Collins recites the movement’s chronology through the interwoven stories of dozens of witnesses and participants, beginning in summer 1960 with Lois Rabinowitz, who was tossed out of a New York City traffic court for wearing slacks (she was there to pay her boss’ speeding ticket). And there are indeed some terrific narratives, some about women we know: suffragette Alice Paul, who was an early champion of the Equal Rights Amendment; Gloria Steinem, feminist activist and co-founder of Ms. magazine; Betty Friedan, a founder of the National Organization for Women and author of the (seminal, ovarian?) book “The Feminine Mystique”; and Phyllis Schlafly, the crusading anti-feminist and GOP pinup girl.

And many more we’re unlikely to know -- stewardesses, desperate housewives, frustrated women entrepreneurs, unwed mothers, sexually liberated coeds and women who took on the system, such as Lorena Weeks, who won a sex discrimination case against Southern Bell based on Title VII (prohibiting discrimination in employment) of the Civil Rights Act of 1964, and Lilly Ledbetter, who sued Goodyear and whose case inspired the recent Lilly Ledbetter Fair Pay Act.

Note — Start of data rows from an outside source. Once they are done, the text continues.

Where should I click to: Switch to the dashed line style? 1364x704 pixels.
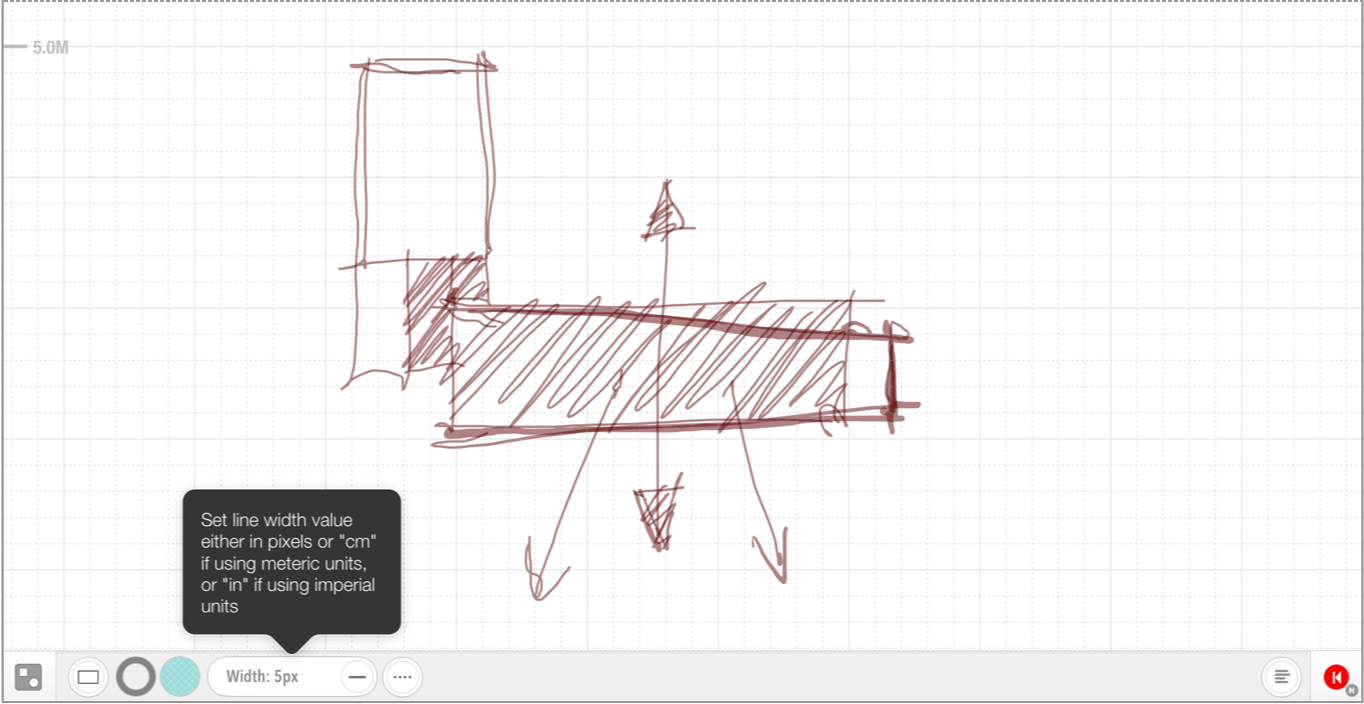point(402,677)
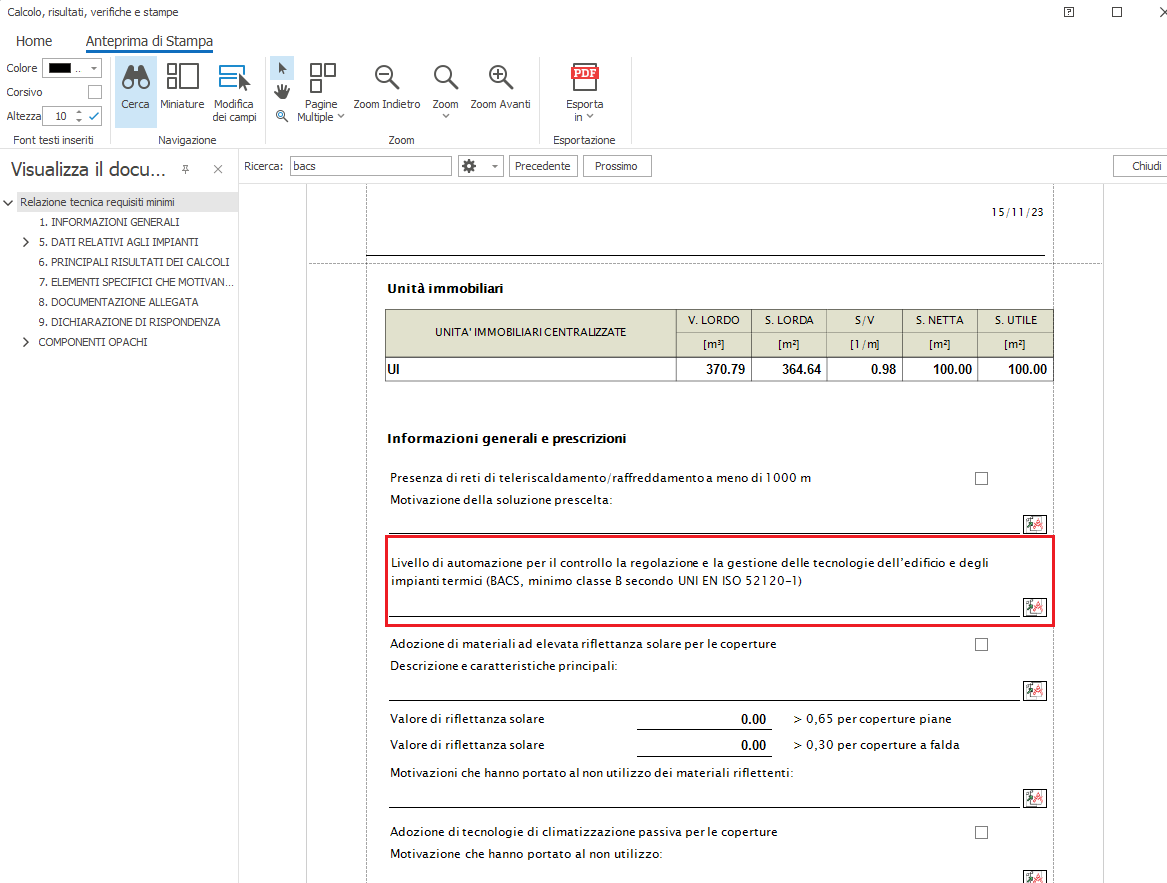Click the Prossimo search button

click(616, 166)
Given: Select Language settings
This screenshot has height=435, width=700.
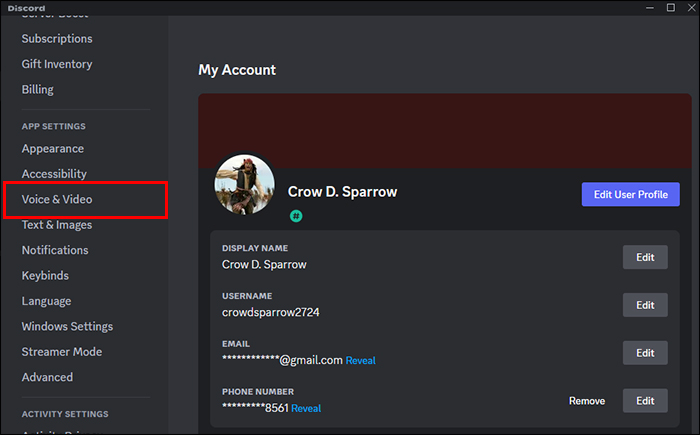Looking at the screenshot, I should (46, 301).
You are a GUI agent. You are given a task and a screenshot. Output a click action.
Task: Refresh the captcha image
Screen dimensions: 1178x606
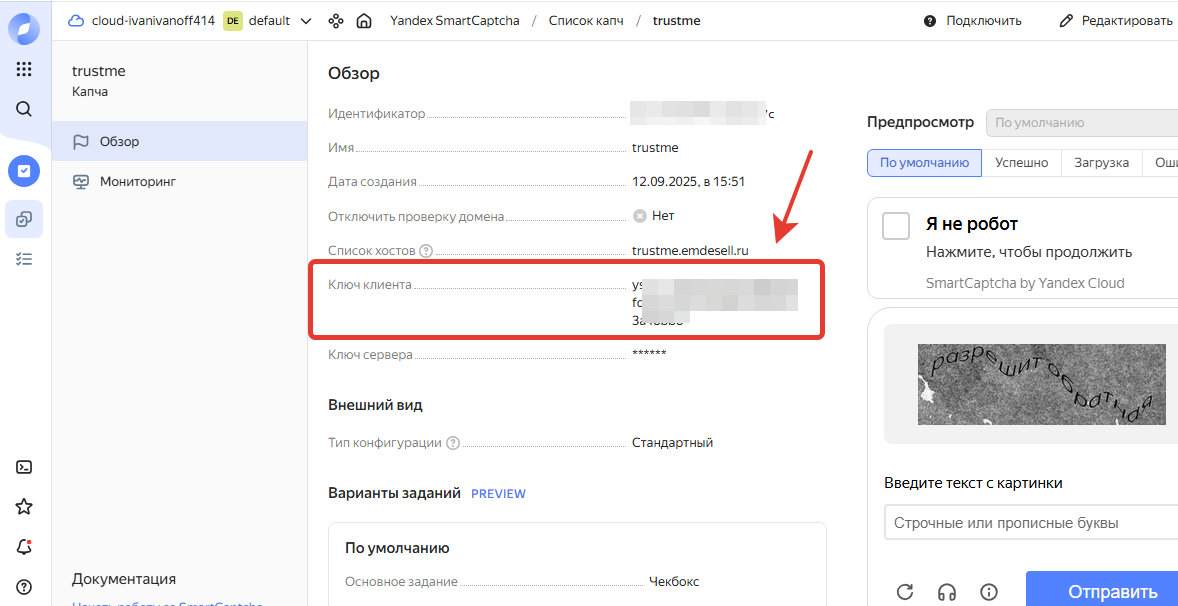(x=905, y=591)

Roe vs. Wade, the free love of “The Harrad Experiment,” “Our Bodies, Ourselves,” the Pill, the work-family divide, Title IX, sexuality, AIDS, the Mommy Track, workplace harassment, rape in the military, post-feminism, Hillary and Sarah and Michelle. It’s all here, and it’s all very nutritious. I must say until I read this book I didn’t fully appreciate the mutually reinforcing synergy between the civil rights and women’s rights movements in the 1960s. It’s a lovely irony that the sex discrimination amendment added to Title VII as a poison pill by Rep. Howard Smith, the Virginia Democrat and powerful chairman of the House Rules Committee, became the legal battering ram that toppled so many barriers for women.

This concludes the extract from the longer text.